TRY IT
Your reply should hold only the lines from the records below where "icon" occurs.

PROVIDED RECORDS
=== Begin Enclosure ===

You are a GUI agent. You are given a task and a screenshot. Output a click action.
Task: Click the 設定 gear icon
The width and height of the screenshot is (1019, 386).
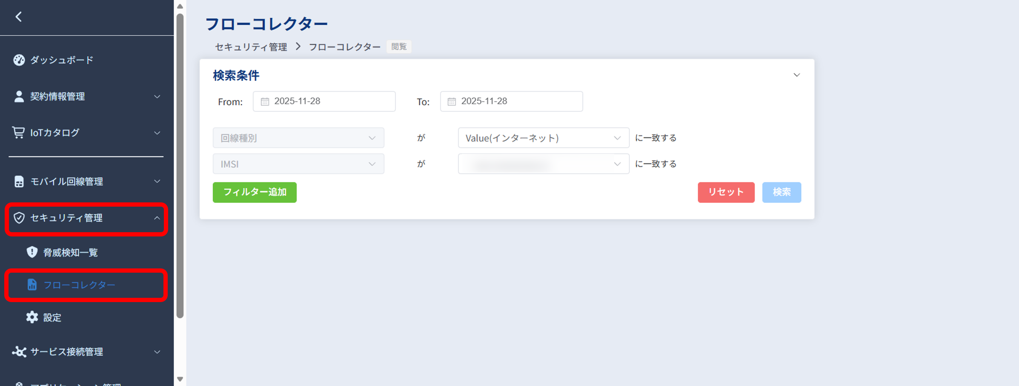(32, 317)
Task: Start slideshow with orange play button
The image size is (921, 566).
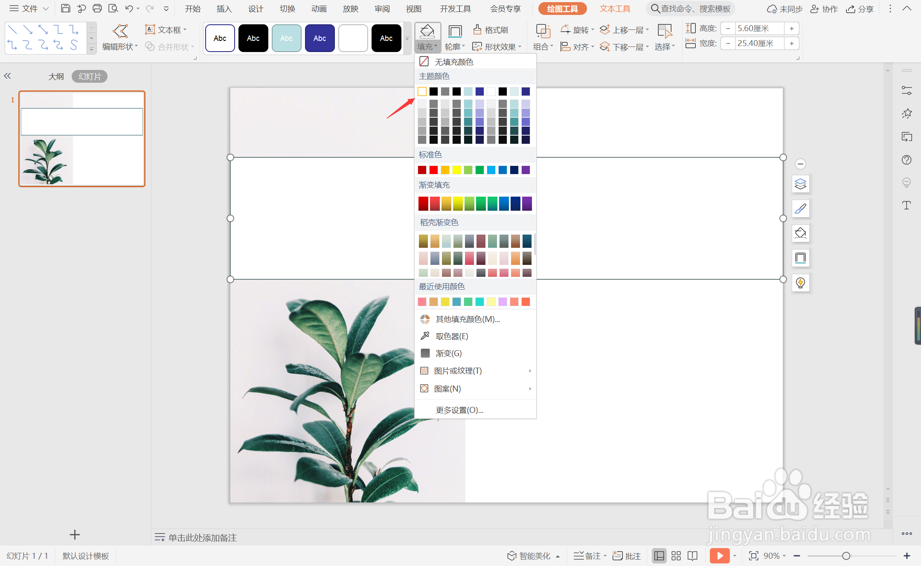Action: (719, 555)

=== End Enclosure ===
=== Begin Enclosure ===

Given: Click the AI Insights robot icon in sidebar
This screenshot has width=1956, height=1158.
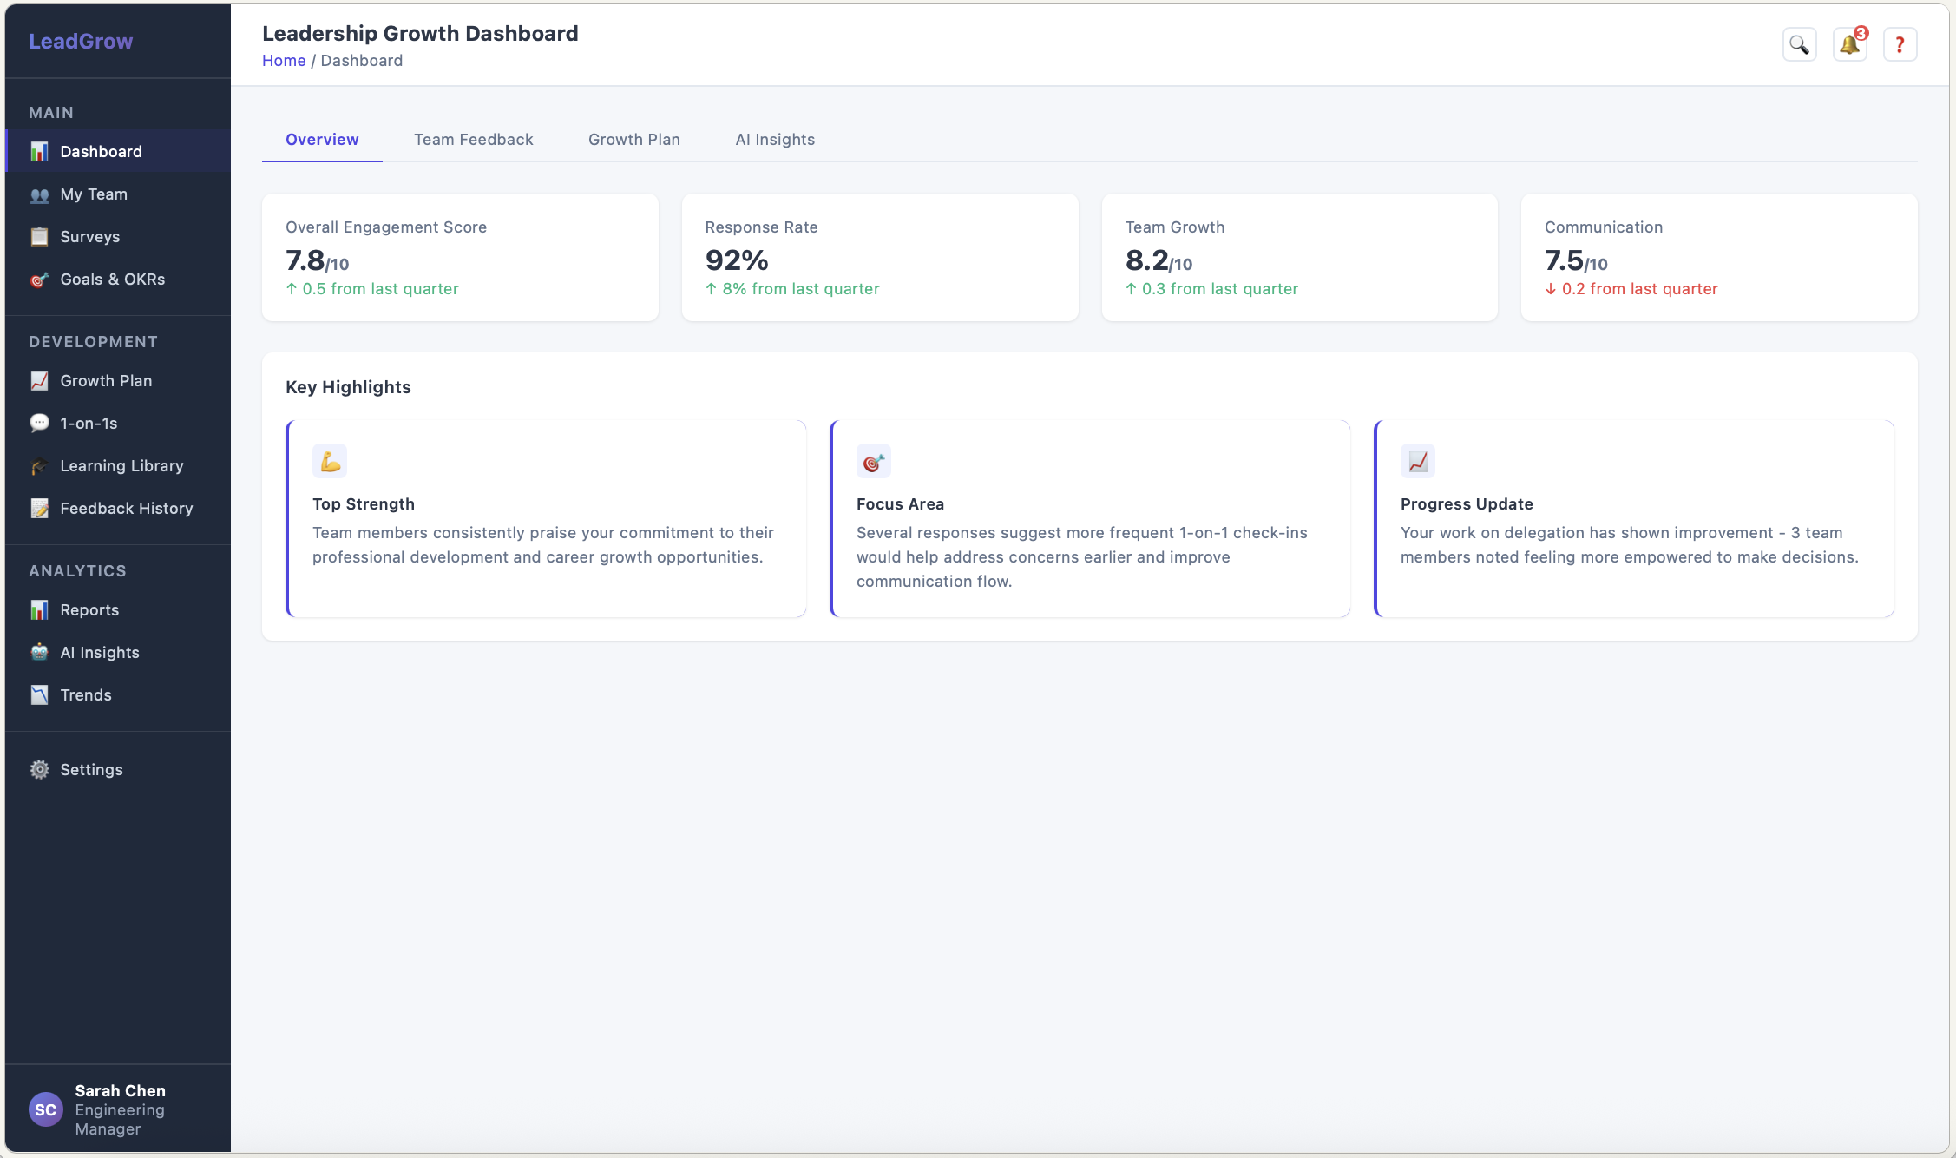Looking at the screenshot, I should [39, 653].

=== End Enclosure ===

EXERCISE ANSWER
Task: Click the 設定 gear icon
Given: Click the AI Insights robot icon in sidebar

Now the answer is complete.